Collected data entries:
»»

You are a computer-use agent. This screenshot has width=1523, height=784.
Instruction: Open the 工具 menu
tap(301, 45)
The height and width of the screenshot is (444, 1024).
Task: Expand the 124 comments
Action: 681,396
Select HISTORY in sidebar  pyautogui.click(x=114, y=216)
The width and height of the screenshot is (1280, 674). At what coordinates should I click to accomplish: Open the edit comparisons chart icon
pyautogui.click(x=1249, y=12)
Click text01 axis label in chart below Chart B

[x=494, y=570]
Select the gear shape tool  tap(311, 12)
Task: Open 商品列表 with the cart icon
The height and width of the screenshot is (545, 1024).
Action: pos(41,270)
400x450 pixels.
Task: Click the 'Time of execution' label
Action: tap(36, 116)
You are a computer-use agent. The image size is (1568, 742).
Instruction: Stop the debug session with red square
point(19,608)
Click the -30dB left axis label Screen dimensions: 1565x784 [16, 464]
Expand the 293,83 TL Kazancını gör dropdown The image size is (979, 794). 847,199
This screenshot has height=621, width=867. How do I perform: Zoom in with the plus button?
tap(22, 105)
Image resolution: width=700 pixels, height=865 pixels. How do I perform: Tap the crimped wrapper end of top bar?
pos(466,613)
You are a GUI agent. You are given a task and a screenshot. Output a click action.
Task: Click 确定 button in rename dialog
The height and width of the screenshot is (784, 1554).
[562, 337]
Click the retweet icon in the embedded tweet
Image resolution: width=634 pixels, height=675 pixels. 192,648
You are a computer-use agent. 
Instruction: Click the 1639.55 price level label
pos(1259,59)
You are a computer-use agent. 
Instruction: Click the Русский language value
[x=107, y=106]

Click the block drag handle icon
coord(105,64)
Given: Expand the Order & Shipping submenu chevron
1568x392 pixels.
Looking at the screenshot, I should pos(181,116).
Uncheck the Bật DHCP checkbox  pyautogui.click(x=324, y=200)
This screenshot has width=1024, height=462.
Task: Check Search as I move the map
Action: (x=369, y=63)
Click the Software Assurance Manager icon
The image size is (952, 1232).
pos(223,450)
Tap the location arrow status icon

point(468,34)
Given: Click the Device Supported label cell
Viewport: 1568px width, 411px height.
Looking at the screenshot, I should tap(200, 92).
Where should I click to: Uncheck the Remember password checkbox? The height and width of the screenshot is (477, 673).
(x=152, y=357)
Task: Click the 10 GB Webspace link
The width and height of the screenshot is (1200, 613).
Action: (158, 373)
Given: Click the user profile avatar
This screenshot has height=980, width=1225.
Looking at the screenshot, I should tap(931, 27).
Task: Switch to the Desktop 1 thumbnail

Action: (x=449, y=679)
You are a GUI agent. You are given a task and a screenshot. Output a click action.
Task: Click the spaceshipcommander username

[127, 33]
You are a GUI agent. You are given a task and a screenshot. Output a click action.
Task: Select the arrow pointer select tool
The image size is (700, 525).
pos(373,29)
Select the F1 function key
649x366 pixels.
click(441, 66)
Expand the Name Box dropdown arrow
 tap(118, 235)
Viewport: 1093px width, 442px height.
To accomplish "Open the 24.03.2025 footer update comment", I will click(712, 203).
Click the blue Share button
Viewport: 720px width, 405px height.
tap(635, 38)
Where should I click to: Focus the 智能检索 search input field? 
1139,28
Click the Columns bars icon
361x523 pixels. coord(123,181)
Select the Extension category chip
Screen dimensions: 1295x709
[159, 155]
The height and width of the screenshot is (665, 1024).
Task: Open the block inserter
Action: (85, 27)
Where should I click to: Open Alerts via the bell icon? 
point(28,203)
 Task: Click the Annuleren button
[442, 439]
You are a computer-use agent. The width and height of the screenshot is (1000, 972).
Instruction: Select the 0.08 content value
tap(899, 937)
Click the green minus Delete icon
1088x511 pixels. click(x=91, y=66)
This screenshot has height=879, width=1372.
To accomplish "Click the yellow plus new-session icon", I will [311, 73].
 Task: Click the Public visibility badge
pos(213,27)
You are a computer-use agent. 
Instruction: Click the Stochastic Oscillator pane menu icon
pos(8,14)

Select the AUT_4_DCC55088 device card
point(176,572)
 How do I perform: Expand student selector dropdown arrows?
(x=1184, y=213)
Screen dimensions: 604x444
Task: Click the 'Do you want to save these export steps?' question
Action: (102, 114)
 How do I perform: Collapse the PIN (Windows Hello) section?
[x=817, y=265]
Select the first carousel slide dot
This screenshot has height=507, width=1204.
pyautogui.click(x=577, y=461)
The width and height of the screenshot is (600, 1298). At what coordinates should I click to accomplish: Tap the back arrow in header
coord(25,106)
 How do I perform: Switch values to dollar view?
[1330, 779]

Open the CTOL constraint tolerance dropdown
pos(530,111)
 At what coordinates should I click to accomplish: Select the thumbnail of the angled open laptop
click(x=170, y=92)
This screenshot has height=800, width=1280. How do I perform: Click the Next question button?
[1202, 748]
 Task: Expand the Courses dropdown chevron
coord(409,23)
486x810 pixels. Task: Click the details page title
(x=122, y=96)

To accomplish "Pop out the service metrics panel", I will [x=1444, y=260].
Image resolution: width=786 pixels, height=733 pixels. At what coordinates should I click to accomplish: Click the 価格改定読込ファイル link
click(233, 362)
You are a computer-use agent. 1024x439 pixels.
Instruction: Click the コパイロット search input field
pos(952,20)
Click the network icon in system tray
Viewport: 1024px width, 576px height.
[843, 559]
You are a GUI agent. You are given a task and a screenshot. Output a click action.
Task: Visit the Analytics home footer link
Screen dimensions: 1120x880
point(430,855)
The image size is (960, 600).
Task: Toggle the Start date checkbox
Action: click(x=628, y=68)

««

__What is expected__: Only what runs from the line containing "You are a computer-use agent. 1024x439" through the final line of the entries above belongs in the answer, restated exactly.

__Result below__:
You are a computer-use agent. 1024x439 pixels.
Instruction: Click the コパイロット search input field
pos(952,20)
Click the network icon in system tray
Viewport: 1024px width, 576px height.
[843, 559]
You are a GUI agent. You are given a task and a screenshot. Output a click action.
Task: Visit the Analytics home footer link
Screen dimensions: 1120x880
point(430,855)
The image size is (960, 600).
Task: Toggle the Start date checkbox
Action: click(x=628, y=68)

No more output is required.